Тогда ко мне в палату приходил следователь – мужик лет пятидесяти с воровато бегающими глазками и кожаной папкой под мышкой. Он задавал вопросы, на которые я старался ответить честно – тогда мне казалось, что справедливость ещё существует. Верилось, что её ещё можно найти.
Когда делу даже не дали хода, потому что никто не захотел связываться с Нечаевым, я понял, что надежды и розовые очки нужно выбросить нахрен. И попытаться выжить.
Но если бы не Арсений, подобравший меня буквально с улицы, давший мне однажды шанс, я в лучшем случае оказался бы в тюрьме. А так судьба миловала, проскочил мимо казённых стен. И то радость.
«Я тебя не предавала!»
Но ведь, сука, никто не мог знать, где я жду Машу! Ни одна живая душа не должна была узнать об этом. И я торчал в том грёбаном сарае, считал минуты, прислушиваясь к шагам, но дверь распахнулась, и на пороге стоял Нечаев собственной персоной.
Блядь, нельзя! Нельзя об этом думать!
Выключаю воду и ступаю на холодную плитку, а из зеркала на меня смотрит тот, чьего безумия я порой боюсь сам. Человек, который однажды всё потерял, включая рассудок, – вот кто смотрит на меня с той стороны.
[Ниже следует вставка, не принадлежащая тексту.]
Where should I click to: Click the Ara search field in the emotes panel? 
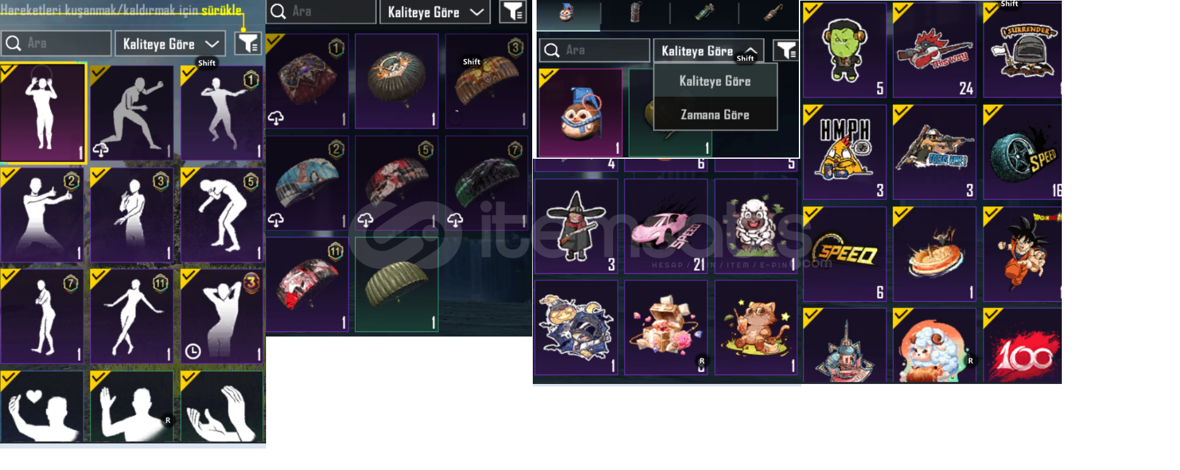point(56,44)
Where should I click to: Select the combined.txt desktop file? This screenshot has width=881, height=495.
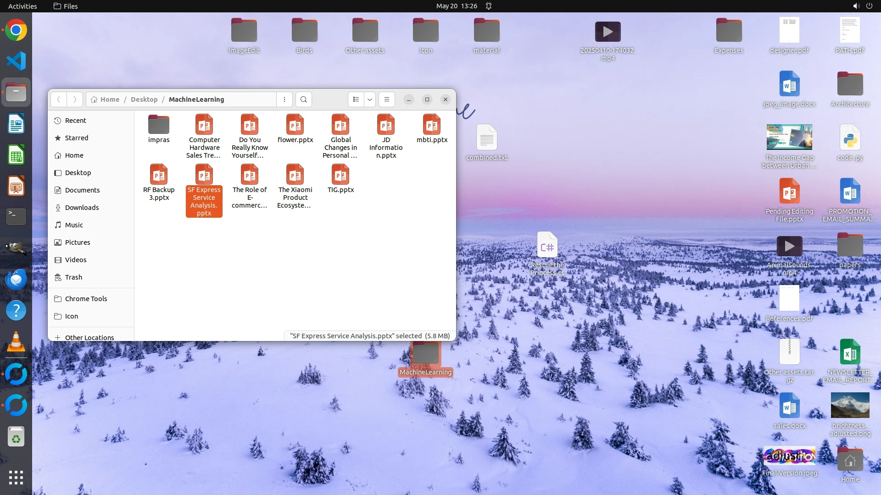click(x=486, y=138)

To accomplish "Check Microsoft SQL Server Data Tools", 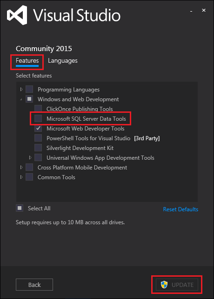I will (x=38, y=118).
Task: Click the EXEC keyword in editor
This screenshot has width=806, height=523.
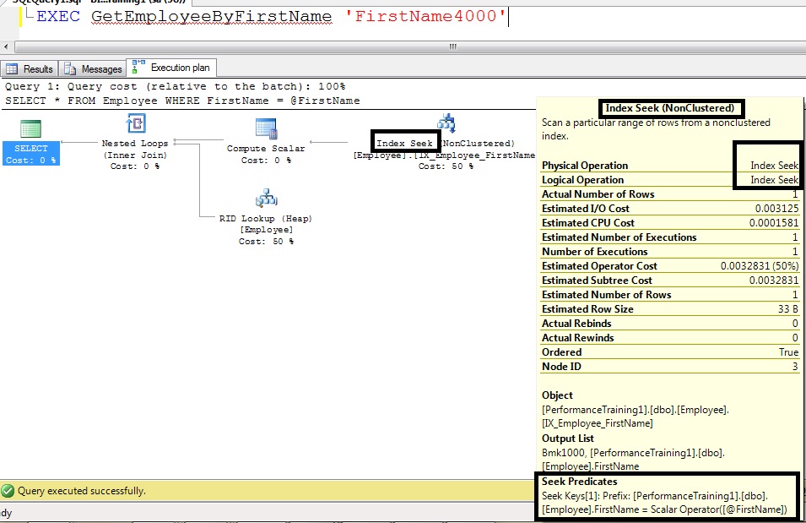Action: [x=58, y=16]
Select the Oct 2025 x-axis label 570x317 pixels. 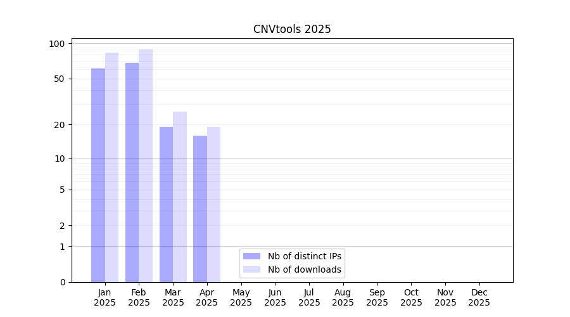click(x=411, y=297)
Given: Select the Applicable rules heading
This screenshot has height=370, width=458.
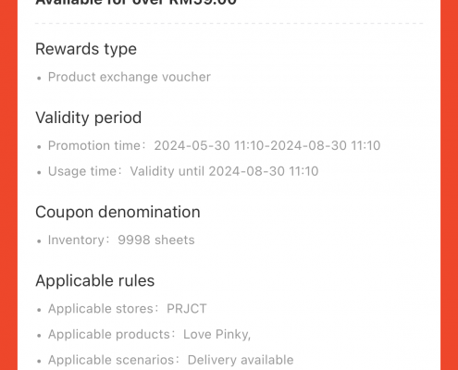Looking at the screenshot, I should (95, 281).
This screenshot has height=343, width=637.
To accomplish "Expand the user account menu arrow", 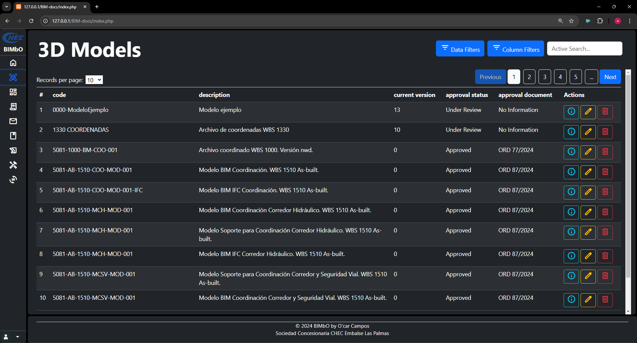I will pos(18,337).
– Ты сам это всё затеял, – говорю своему отражению и вытаскиваю из чехла идеально заточенную опасную бритву.
Густая пена покрывает щёки, и я касаюсь намыленной кожи лезвием, плавно скользя снизу вверх. Ошибка недопустима: чуть дёрнется рука, слегка глубже войдёт опасная сталь, и не останется от тебя ничего, кроме оплывшего тела на кафельном полу.